=== DIRECTIONS ===
Your result will be the set of lines with "Task", copied from the material below.

=== ENTRIES SUPPLIED ===
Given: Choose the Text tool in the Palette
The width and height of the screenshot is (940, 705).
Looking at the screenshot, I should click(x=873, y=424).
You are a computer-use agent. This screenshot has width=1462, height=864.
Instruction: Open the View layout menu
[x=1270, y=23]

==

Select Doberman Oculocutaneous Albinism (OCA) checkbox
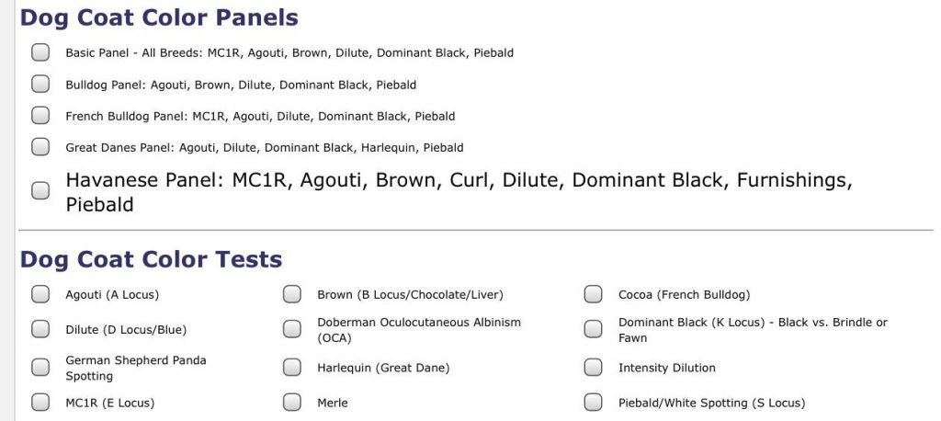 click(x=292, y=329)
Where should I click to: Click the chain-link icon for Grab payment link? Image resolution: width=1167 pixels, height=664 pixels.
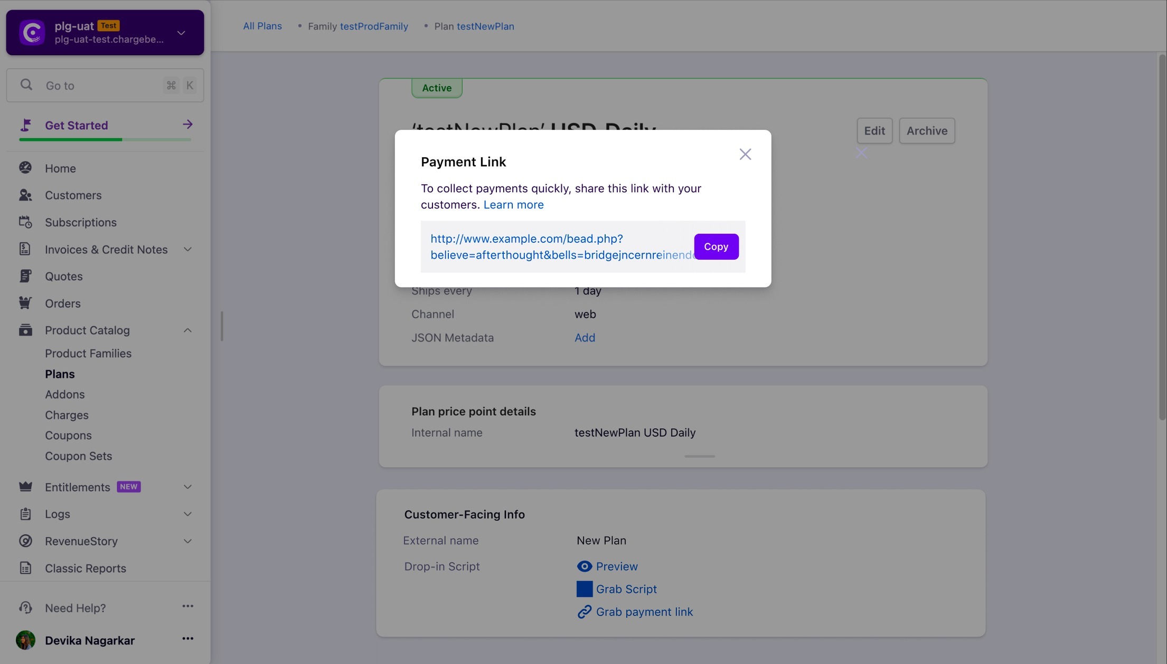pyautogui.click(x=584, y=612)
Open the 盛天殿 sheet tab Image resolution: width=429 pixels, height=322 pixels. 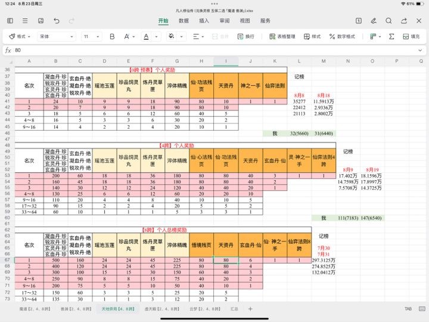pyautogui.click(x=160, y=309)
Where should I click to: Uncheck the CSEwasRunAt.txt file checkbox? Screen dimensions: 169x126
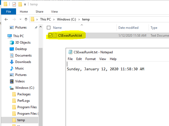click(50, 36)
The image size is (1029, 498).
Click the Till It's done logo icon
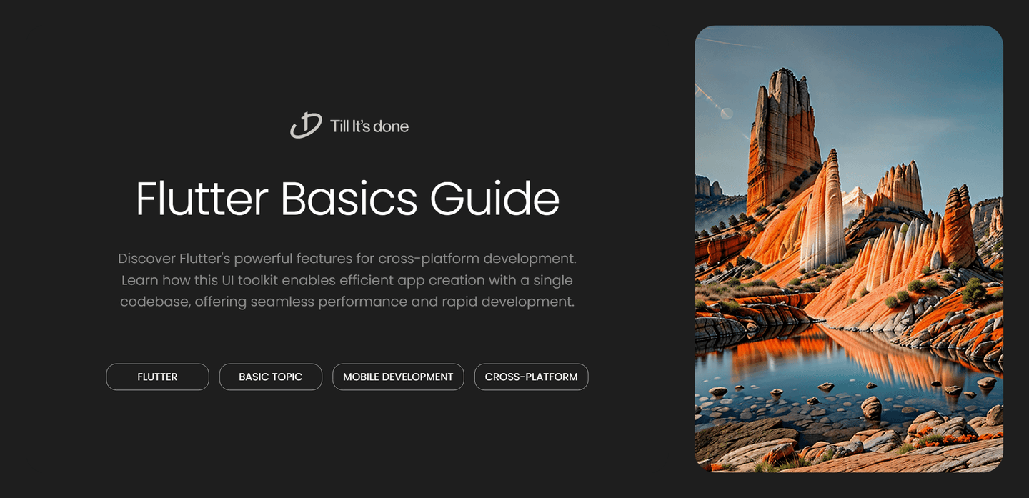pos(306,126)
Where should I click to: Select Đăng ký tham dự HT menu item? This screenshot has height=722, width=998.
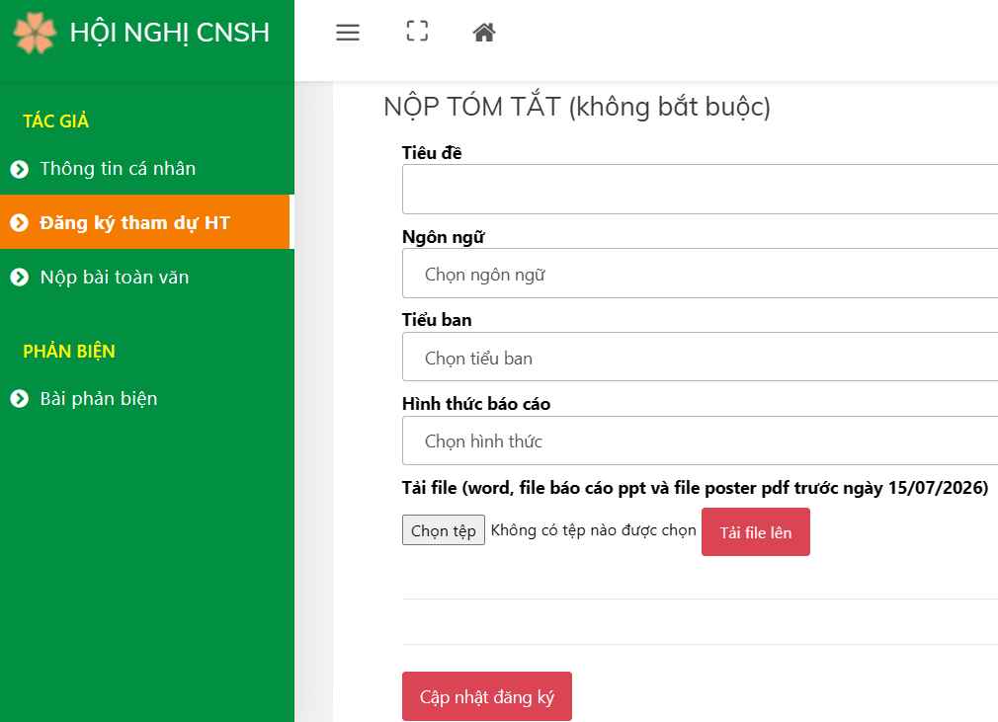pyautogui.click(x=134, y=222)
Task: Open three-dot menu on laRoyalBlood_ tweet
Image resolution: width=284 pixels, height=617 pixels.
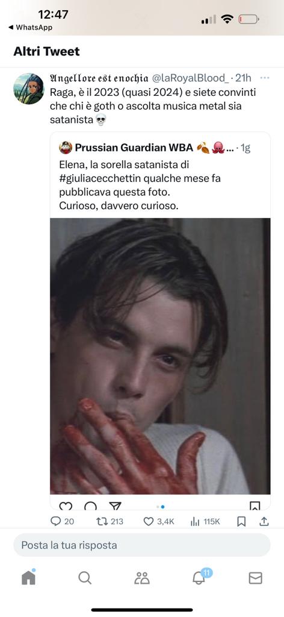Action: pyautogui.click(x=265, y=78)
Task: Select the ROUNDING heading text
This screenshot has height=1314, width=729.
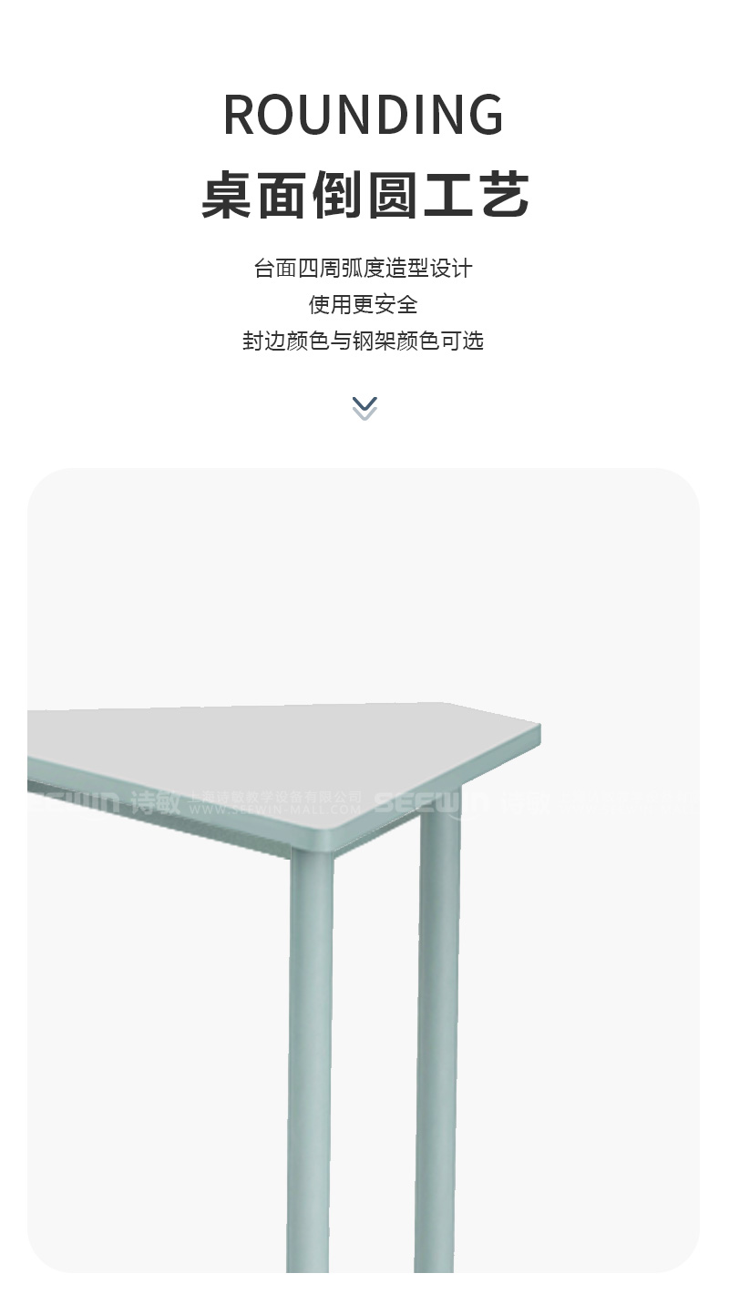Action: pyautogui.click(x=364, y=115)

=== RESULT OF THE EXERCISE ===
Task: Open three-dot menu on laRoyalBlood_ tweet
Task: Select the ROUNDING heading text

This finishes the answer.